Extracted material:

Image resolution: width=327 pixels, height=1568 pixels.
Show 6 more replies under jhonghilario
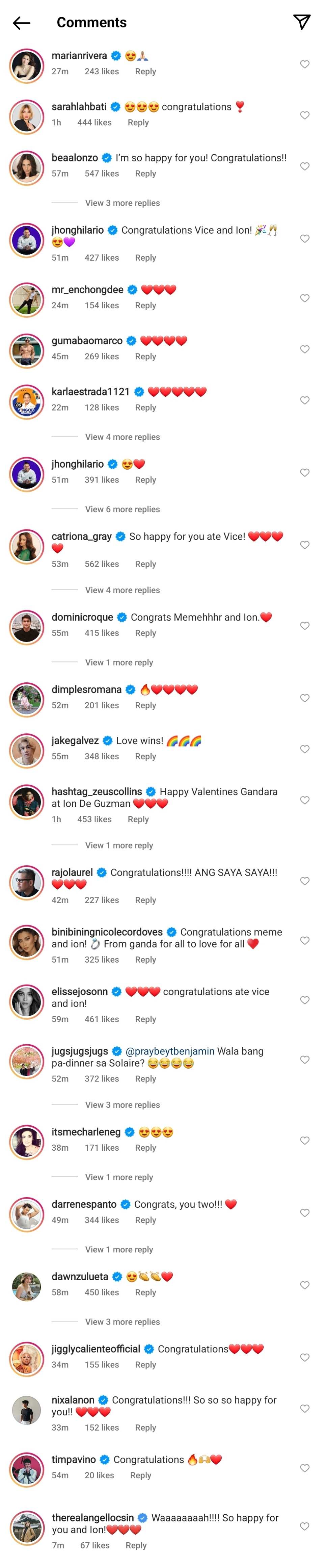tap(122, 509)
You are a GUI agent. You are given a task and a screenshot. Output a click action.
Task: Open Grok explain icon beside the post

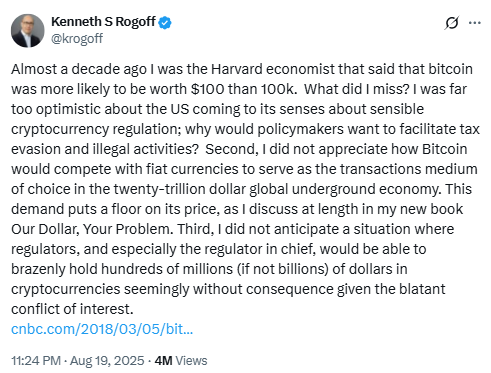click(451, 23)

Instructions to follow: Type out all of the records exactly, leaving out any picture.

Exercise result:
Image resolution: width=327 pixels, height=1568 pixels.
Show 6 more replies under jhonghilario
tap(122, 509)
You are a GUI agent. You are given a task and a screenshot. Output a click action.
Task: Open Grok explain icon beside the post

click(451, 23)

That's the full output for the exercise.